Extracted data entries
- Opening Delimiter -

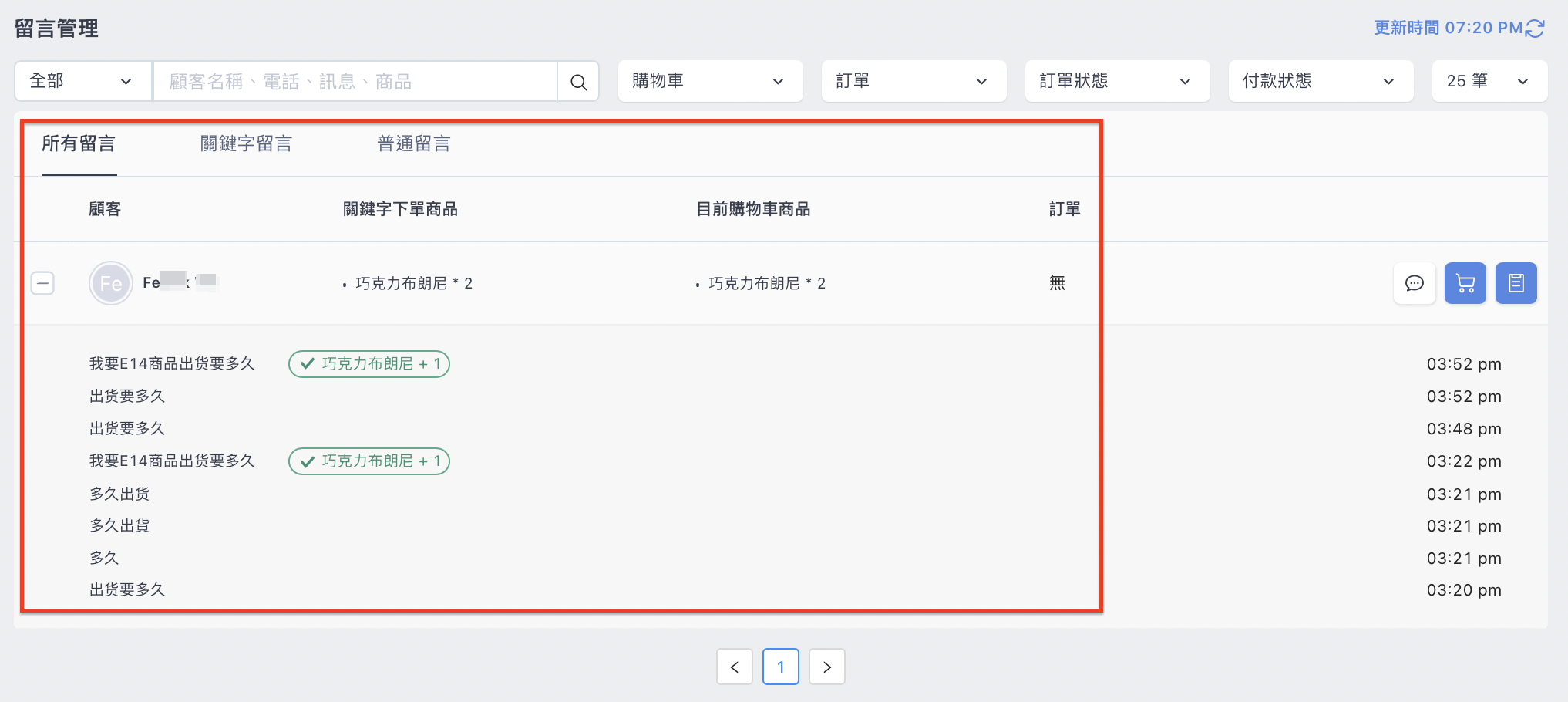The width and height of the screenshot is (1568, 702).
Task: Go to next page arrow
Action: (827, 667)

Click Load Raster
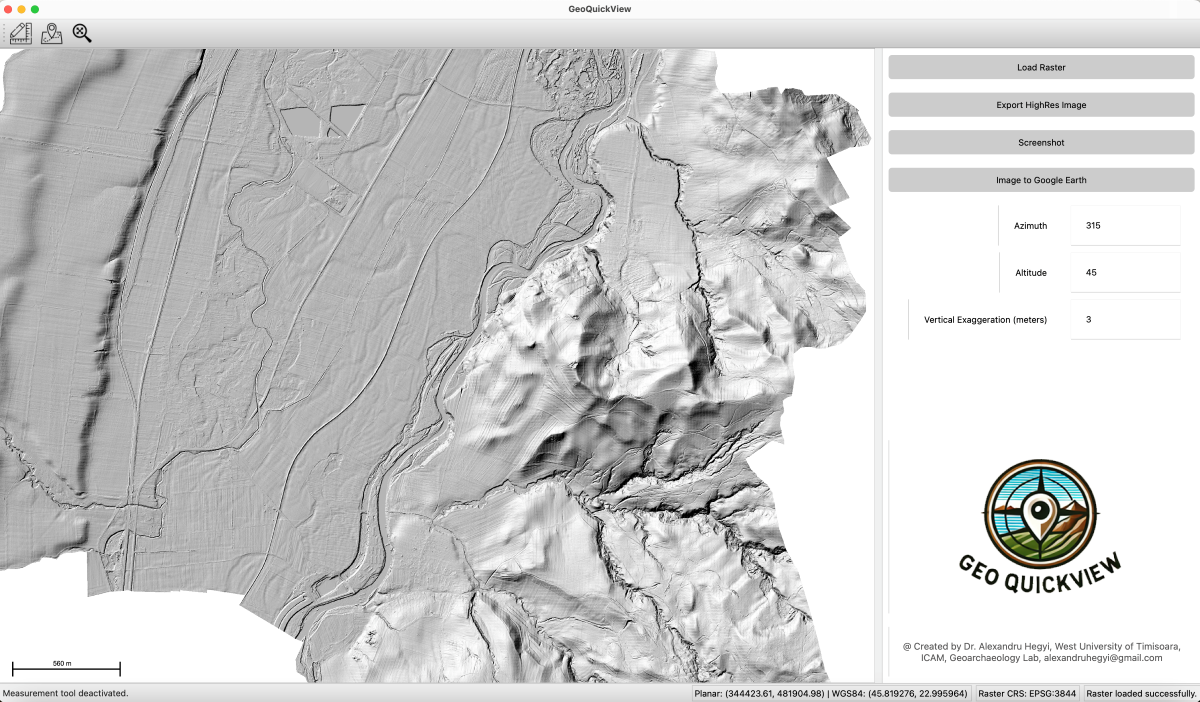tap(1042, 67)
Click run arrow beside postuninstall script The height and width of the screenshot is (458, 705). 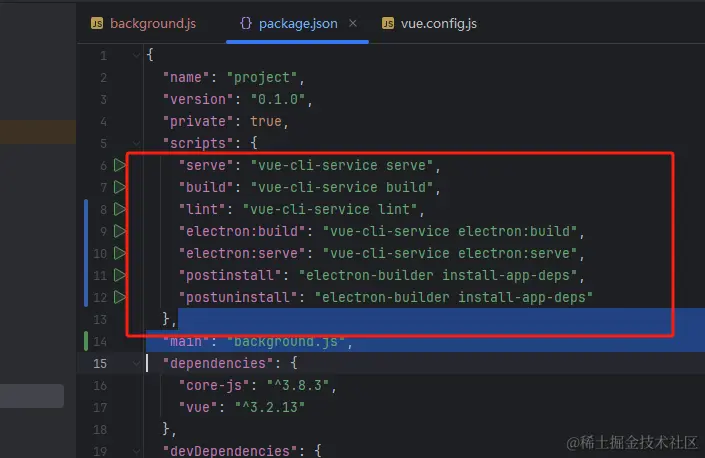(x=120, y=297)
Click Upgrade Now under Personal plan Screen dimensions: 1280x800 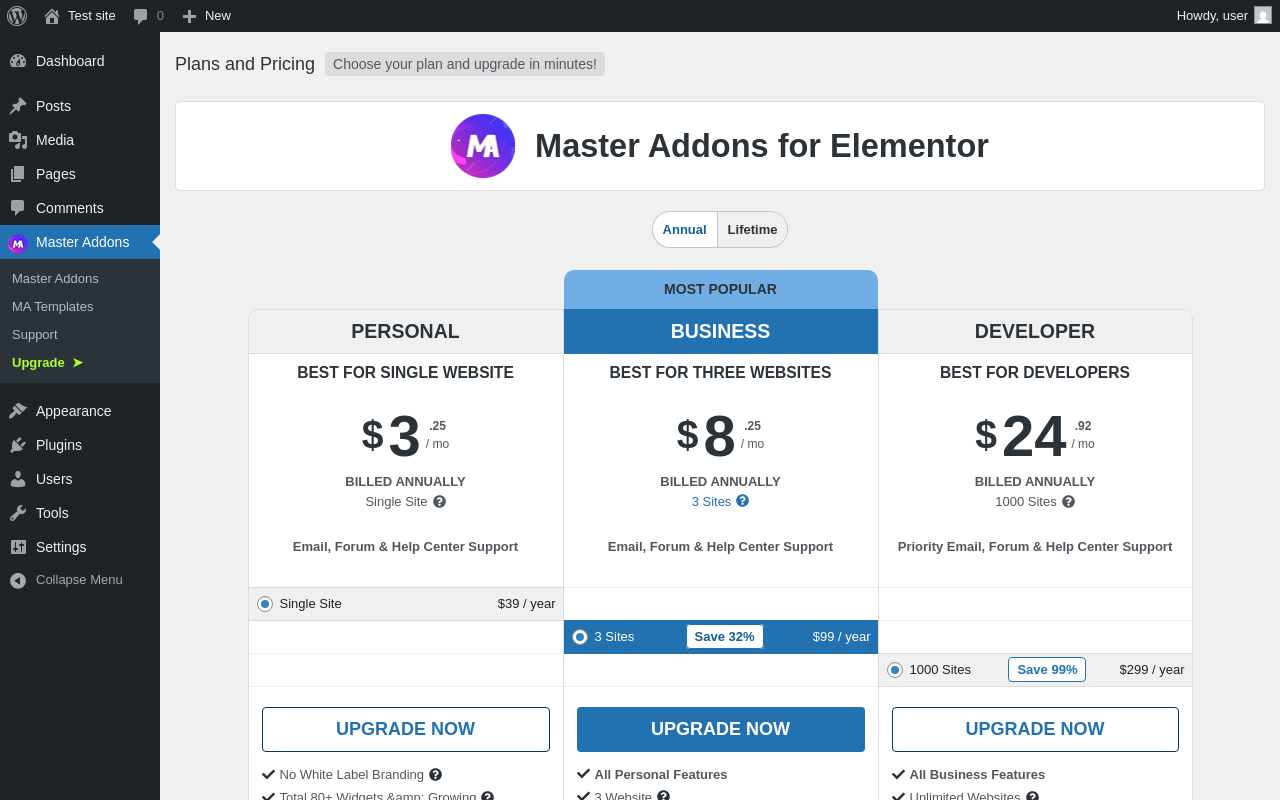(x=405, y=729)
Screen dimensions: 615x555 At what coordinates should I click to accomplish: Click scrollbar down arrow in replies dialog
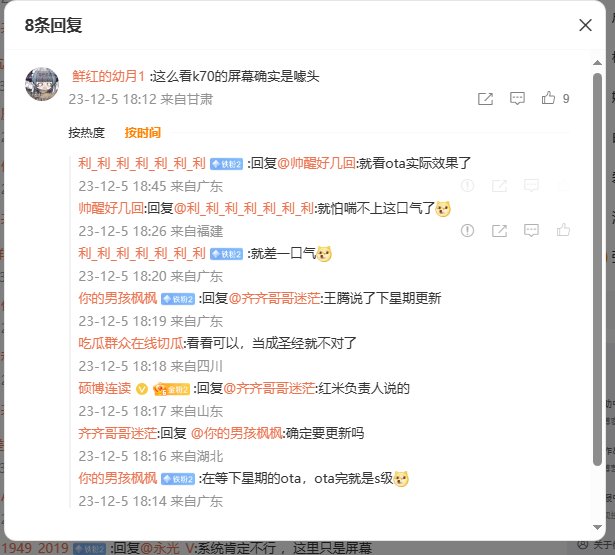597,527
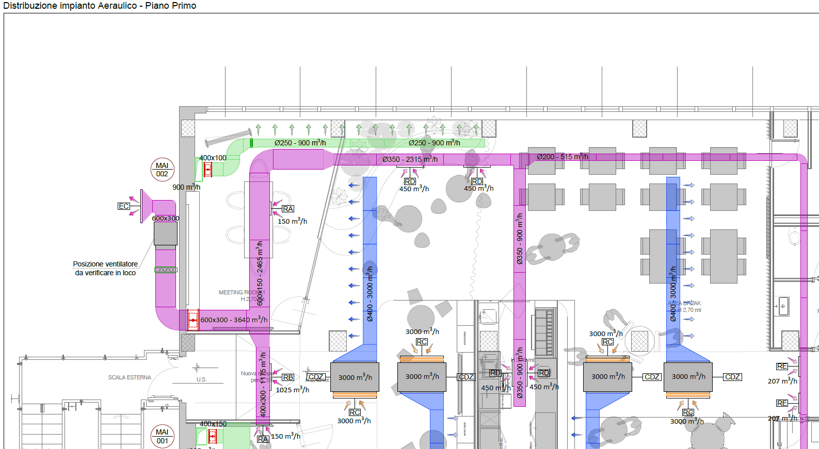
Task: Select the left blue Ø400 - 3000 m³/h duct
Action: point(369,270)
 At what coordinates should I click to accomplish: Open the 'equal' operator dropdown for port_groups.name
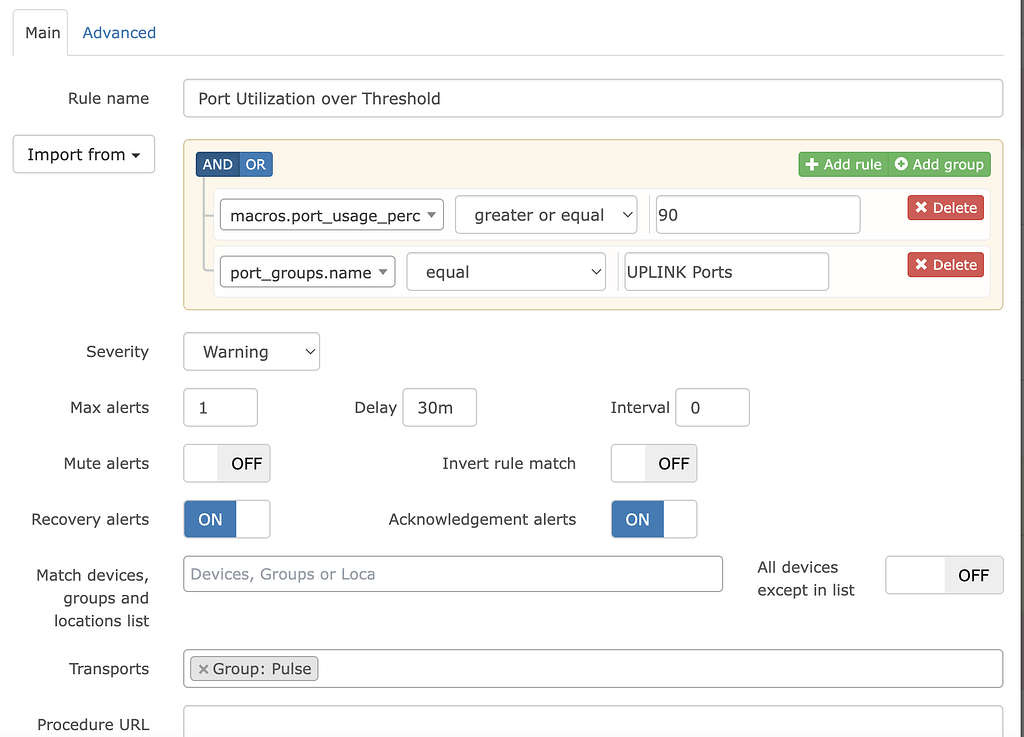506,271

- Closing Delimiter -

• **Task directions**:
Please print exactly the lines from the one holding "At what coordinates should I click to accomplish: Open" through the final line of the data above, including both, and skip all pictures.

• **Response box**:
 At what coordinates should I click to accomplish: Open the 'equal' operator dropdown for port_groups.name
506,271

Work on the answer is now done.